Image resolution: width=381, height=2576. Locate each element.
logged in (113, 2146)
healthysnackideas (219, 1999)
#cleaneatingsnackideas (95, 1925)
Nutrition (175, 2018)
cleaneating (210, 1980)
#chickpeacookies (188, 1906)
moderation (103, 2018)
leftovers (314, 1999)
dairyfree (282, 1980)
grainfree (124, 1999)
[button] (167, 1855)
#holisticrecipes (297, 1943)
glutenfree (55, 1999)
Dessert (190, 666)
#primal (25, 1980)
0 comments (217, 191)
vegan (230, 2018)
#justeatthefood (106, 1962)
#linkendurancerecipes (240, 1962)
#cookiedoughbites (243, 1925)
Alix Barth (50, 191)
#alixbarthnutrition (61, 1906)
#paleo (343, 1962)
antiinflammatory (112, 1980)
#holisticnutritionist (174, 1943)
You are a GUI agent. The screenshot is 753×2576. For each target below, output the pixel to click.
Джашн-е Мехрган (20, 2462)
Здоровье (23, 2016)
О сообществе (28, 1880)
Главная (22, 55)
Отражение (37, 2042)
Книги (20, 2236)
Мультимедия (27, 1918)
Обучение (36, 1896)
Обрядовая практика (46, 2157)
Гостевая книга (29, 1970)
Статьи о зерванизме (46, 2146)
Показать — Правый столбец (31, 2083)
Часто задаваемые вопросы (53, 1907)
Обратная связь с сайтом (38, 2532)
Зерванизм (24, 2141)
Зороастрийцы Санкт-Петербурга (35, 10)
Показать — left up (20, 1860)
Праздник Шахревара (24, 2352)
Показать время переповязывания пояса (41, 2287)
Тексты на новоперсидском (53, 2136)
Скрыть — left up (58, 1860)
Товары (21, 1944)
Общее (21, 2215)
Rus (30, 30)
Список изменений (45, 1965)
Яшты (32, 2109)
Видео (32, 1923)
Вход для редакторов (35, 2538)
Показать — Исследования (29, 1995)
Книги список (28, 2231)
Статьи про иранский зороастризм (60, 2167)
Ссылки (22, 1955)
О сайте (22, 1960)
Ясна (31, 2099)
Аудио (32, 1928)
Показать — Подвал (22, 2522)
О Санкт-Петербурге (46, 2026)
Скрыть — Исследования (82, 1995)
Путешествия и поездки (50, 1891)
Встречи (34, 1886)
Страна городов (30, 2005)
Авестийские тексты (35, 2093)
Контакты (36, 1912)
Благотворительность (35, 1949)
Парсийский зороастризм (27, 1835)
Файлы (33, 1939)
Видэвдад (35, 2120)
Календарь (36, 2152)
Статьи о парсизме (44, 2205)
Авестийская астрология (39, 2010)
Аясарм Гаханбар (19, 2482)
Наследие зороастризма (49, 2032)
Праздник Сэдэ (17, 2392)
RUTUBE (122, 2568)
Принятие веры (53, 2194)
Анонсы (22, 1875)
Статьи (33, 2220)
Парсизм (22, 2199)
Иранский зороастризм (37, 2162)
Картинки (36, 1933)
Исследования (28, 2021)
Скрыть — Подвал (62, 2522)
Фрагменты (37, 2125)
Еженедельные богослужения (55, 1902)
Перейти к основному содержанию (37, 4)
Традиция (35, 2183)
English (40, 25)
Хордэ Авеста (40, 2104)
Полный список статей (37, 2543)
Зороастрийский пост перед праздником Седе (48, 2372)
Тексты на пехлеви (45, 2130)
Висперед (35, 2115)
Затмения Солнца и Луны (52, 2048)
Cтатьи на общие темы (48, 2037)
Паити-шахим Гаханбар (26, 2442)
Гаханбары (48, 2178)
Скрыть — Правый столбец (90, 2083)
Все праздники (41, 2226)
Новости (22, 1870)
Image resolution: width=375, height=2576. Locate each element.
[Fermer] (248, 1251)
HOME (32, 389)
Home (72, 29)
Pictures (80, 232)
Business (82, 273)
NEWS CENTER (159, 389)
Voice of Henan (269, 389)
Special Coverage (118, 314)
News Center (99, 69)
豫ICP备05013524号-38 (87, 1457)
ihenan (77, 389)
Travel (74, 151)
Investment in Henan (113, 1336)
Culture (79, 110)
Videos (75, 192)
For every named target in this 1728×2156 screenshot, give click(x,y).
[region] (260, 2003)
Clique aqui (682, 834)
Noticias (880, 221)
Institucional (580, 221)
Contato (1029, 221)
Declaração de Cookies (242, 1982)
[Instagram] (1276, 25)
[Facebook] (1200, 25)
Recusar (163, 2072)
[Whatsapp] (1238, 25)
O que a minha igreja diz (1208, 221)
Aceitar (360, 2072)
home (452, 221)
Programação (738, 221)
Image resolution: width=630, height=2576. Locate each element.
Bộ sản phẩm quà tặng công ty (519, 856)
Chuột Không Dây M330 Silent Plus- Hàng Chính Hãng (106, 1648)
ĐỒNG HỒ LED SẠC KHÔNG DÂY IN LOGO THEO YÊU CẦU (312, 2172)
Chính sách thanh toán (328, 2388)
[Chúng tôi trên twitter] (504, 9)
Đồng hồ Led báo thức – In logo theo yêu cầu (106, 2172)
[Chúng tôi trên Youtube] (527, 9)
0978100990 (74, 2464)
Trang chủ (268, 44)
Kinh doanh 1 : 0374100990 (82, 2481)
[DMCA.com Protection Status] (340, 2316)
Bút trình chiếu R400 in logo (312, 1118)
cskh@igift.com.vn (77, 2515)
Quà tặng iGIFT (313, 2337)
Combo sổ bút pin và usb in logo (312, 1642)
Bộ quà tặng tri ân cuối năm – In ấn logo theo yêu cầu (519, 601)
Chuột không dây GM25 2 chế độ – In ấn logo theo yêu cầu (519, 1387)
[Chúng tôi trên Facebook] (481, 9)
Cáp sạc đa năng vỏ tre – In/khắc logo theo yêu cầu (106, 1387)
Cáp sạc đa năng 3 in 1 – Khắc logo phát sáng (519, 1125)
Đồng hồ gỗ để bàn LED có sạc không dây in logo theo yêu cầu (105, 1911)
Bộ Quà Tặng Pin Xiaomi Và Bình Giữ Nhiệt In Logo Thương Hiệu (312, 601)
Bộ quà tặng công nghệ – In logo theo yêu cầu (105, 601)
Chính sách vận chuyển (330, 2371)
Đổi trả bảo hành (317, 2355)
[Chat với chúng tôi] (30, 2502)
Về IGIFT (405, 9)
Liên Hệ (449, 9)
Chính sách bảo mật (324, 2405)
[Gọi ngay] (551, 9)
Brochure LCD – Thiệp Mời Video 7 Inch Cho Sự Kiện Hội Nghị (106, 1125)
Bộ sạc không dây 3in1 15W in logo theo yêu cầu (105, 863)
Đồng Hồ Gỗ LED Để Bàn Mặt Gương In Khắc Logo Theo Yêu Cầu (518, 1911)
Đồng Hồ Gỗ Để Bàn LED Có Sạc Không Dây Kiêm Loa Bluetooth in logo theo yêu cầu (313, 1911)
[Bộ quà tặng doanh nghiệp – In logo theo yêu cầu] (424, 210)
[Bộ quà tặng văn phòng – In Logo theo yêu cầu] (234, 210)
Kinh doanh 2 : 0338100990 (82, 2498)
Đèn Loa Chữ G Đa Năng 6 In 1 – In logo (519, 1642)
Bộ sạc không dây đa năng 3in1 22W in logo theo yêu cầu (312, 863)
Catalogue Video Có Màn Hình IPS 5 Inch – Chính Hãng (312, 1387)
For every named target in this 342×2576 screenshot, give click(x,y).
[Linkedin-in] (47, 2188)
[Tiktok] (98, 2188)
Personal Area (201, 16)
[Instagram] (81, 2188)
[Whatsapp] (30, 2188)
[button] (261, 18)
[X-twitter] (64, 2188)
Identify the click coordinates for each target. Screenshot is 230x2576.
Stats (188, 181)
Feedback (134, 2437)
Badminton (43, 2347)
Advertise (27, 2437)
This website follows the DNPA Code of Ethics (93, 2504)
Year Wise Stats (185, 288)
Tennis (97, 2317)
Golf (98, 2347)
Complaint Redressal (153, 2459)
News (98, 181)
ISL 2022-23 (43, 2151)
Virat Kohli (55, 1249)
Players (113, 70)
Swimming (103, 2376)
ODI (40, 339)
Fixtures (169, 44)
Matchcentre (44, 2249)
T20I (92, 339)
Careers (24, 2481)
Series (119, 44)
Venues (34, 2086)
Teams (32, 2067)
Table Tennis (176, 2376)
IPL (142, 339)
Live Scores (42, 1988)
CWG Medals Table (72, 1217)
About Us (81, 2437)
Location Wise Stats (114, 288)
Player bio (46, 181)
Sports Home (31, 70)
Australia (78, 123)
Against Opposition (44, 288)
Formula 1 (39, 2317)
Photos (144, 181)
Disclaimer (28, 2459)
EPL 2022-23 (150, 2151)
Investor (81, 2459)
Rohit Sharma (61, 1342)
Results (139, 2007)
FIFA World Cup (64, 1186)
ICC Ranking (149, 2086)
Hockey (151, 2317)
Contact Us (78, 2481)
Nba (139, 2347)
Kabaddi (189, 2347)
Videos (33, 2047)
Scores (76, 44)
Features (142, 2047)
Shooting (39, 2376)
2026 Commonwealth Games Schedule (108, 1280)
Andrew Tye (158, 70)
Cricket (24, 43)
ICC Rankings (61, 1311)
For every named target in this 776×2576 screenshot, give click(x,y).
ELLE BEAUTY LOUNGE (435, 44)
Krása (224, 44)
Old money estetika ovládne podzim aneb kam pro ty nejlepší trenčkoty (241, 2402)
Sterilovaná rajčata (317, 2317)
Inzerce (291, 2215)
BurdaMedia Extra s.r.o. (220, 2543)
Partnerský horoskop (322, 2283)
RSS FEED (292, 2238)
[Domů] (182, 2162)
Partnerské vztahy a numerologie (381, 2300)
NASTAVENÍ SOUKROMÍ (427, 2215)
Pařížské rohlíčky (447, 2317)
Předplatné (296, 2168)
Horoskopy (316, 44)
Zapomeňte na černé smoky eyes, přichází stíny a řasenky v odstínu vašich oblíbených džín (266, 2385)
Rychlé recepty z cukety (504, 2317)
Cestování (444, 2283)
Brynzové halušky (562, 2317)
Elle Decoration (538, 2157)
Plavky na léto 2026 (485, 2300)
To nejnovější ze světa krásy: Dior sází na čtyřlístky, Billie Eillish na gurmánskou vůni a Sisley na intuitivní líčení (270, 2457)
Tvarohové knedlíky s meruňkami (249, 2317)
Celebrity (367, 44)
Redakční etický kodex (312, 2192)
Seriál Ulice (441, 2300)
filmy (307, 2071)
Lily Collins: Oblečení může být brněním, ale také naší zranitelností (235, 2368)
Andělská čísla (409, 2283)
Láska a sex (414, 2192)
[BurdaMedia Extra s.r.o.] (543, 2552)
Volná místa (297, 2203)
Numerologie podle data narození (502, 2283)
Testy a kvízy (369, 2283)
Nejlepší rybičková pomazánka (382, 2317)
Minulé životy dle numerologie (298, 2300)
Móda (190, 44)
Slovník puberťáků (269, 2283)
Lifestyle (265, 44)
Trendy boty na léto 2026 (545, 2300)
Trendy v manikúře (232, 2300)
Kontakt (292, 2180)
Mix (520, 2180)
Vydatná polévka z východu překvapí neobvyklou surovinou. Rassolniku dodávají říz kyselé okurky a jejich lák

----------

REQUIREMENT
Return every line in the records that includes the string "Исследования".

SOLUTION TO THE PROBLEM
Показать — Исследования (29, 1995)
Скрыть — Исследования (82, 1995)
Исследования (28, 2021)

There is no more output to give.